As Rachel Herzing said, “I think there is what I would call an over reliance on social media which has meant that a lot of people are just left out… There are many people living in cages who don’t have access to social media. And even those who do, they might not have access to it in the same real time that people living outside cages do… So there are potentially millions of people who don’t have a voice in the conversation.”
Print publications facilitate the flow of information between imprisoned folk and between imprisoned and their outside allies. It’s important that we are part of the conversation, that we dialogue with each other and our supporters. Such dialogues are central to our organizing strategies and ultimate goal. Print publications enable us to have collective dialogues about what we want our movement to be about and to create space for everyone seeking liberation. Print publications collapse the distance between us.
These cages were constructed to divide and isolate. We cannot tear them down alone. We have to create spaces where we can come together and learn, study, discuss, debate, strategize and assess. Mariame Kaba said, “I don’t think you can work on your own. There’s definitely no way to dismantle the systems we’re trying to dismantle on our own. That’s first and foremost.” We need each other to learn, to grow, to win. Audre Lorde said, “Without community, there is no liberation.”
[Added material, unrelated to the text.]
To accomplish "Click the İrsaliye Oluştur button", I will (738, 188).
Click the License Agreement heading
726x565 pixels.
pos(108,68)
We have to build forward together, as imprisoned folk, formerly imprisoned folk, families and friends of imprisoned and formerly imprisoned folk, allies, accomplices and supporters. We need spaces to develop different perspectives and educate each other. We need to have conversations, but they must be inclusive. So much of what is written about prisons, policing and incarceration is inaccessible to prisoners. It is riddled with so much jargon that there is no way for most prisoners to enter the texts. It wasn’t written with imprisoned folk in mind.
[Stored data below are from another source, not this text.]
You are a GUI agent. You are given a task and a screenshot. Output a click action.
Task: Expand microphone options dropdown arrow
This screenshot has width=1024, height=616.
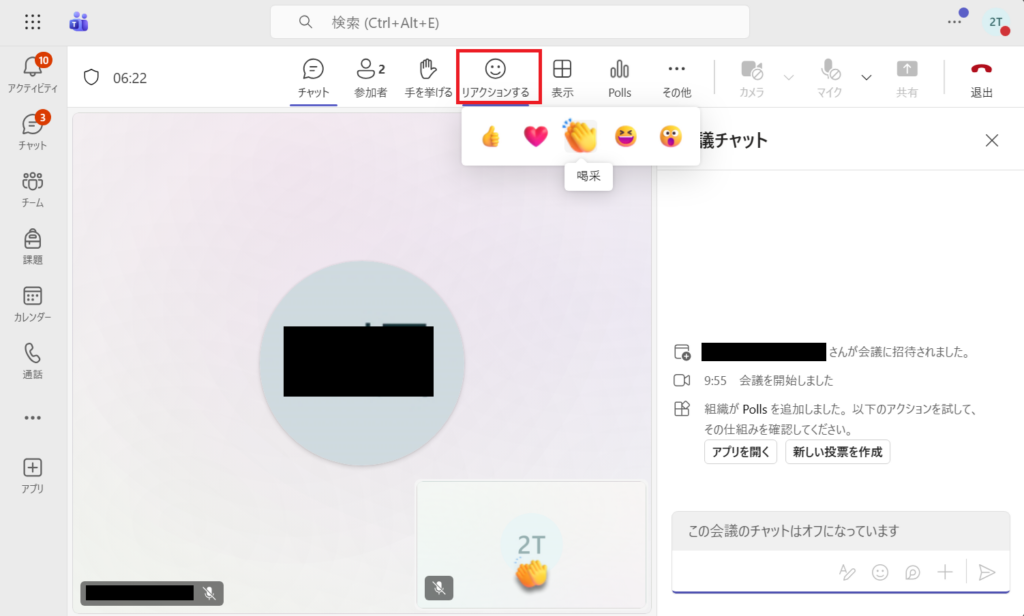866,77
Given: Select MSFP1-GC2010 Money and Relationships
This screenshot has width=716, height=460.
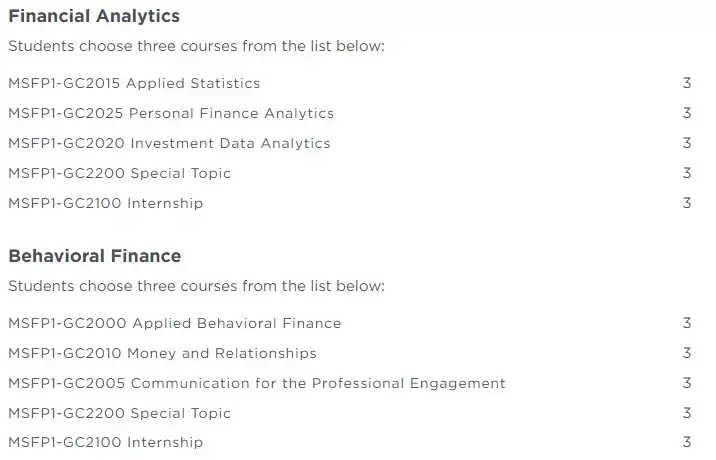Looking at the screenshot, I should point(163,353).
We need material that is understandable and compelling. We need works that speak directly to those most impacted and their daily problems. That work can be intellectually rigorous, well-researched, and still accessible to mass audiences. We need print publications. Without them, we cannot learn, change or connect. Before we can dismantle the system and bring about a world without cages, we must learn to build with each other right where we are.
Prison is a place of separation, alienation and division. Administrators and officers often play off prisoners’ differences to keep us separated. Sadly, many of us fall for the divide and conquer tactic. It takes work and study to be able to recognize the set of practices used by the state to maintain control. It takes work and study to be able to understand, disrupt and dismantle the PIC. We need political education. Political education will provide us with useful tools of analysis. By study, I am referring to what Fred Moten and Stefano Harney write about in their book “The Undercommons”: ” Study is the relation to other people that happens when we’re building something of our own, or at least something that isn’t planned for or provided in the institution. ”
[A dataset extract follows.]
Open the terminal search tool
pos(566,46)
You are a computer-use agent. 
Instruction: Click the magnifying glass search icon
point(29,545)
That something that isn’t being provided is political education: the knowledge that helps a person to understand the whys and hows of their life. It is consciousness-raising knowledge that once obtained empowers one to change one’s life and one’s world. It is important that we understand power and how it has been and is being used against us. It is imperative that we learn to see the world in newly critical and imaginative ways. Like Frank Wilderson said, “It’s a revolutionary idea just to create the space to deal with this stuff.”
It’s work. It will require time, energy and patience. We have a lot to unlearn. Robin D G Kelley said, “People don’t come to the movement intellectual blank slates, but loaded down with cultural and ideological baggage molded by their race, class, gender, work, community, religion, history, upbringing and collective memory.” The work we do, the studying, teaching, advocating and attempts at institutional change, expose and chip away the lies that prop up and undergird oppressive systems. Our learning and teaching are intentional interventions in the systems the PIC depends upon to survive.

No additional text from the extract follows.